DOCUMENT EXTRACT:

# Jon Jones, Daniel Cormier dust up



## Buka (Aug 7, 2014)

I've been waiting for this fight. It might be fight of the year. I think either guy has the same chance of winning. They had a little dust up.

Jon Jones, Daniel Cormier say they regret brawl at UFC 178 publicity stop - ESPN


----------



## Brian R. VanCise (Aug 7, 2014)

Like you I think this has the potential to be a great fight.  I do however feel that the dust up is all just an act to sell the fight.  Nothing more, nothing less!


----------



## Buka (Aug 7, 2014)

I thought so at first, but watching their interview later - I don't think so. Seems like a serious dislike of each other. Going to be an interesting fight, that's for sure.


----------



## Stickgrappler (Aug 7, 2014)

I think there is genuine mutual hatred but somehow think it was staged.

Agreed this will be an epic fight. I think if DC can close the gap on JBJ's 84" reach, JBJ will be thrown ... don't recall if JBJ ever fought an Olympian wrestler

I like both fighters (I like making GIFs and their fights provide great highlights/GIF-worthiness - LOL at me) but rooting for DC

HOWEVER

I really want to see JBJ X Gus II !!!!

DATASET CONTENT:
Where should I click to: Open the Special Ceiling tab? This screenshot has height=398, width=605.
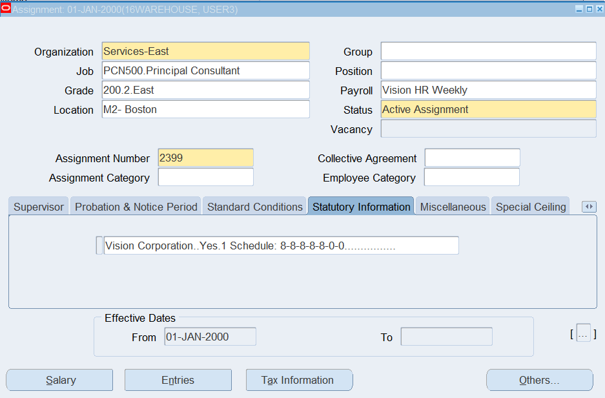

PROBLEM TO SOLVE:
In the forum thread about the Jon Jones and Daniel Cormier dust up, which UFC event's publicity stop was the brawl at?

REPLY:
UFC 178